しかし、フィリアは自分で投げかけた問いに対する答えを遮る。

 

 

「どうせ、あんたの事だから。助けたことは全力で否定すると思ってる」

「……」

 

 

シグレは押し黙る。

やっぱり、とフィリアは呆れ半分、苦笑半分といった様子だったが。

 

 

「どうせシグレの事だから。そうやって私たちを遠ざけようとすることぐらい、いくら付き合いが短くても分かるよ」

 

 

今までそうやって振り回されてたんだから。

そう、フィリアは続ける。

その表情はどこか吹っ切れていたというべきか、あるいは悟っていたというべきか。

 

 

「……それにね。
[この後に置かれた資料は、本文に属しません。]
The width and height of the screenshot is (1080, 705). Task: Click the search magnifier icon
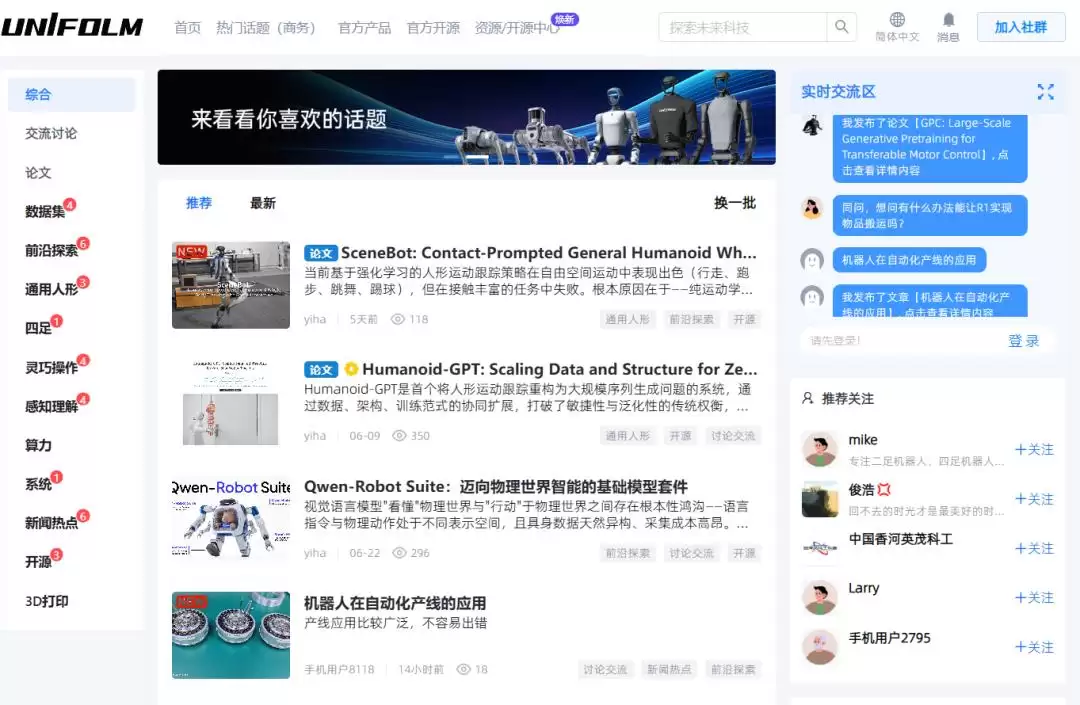pos(841,27)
私は、あんたが人殺しだとしても、それを信じる理由がない」

 

 

この世界に限っていえば、私だって同じことをした。

そう、自分のカーソルを指しながらフィリアは言う。

 

 

「だから…見極めたい。あんたが本当に狂った殺人鬼なのか、そうじゃないのか」

「……」

「…だから、私はあんたと一緒に進む。進んで…真実を見つける」

 

 

ただ、見極めるために。

シグレの本当を見つけるために。

 

 

「…それに、ストレアに負けてばっかりはいられないしね」

「言うねぇフィリア。アタシだって負けないよ?」

 

 

シグレから視線を外し、そんな会話を交わすフィリアとストレア。

さっきまでの雰囲気はどこへ行ったのか。

シグレはまた一つ、溜息を吐いた。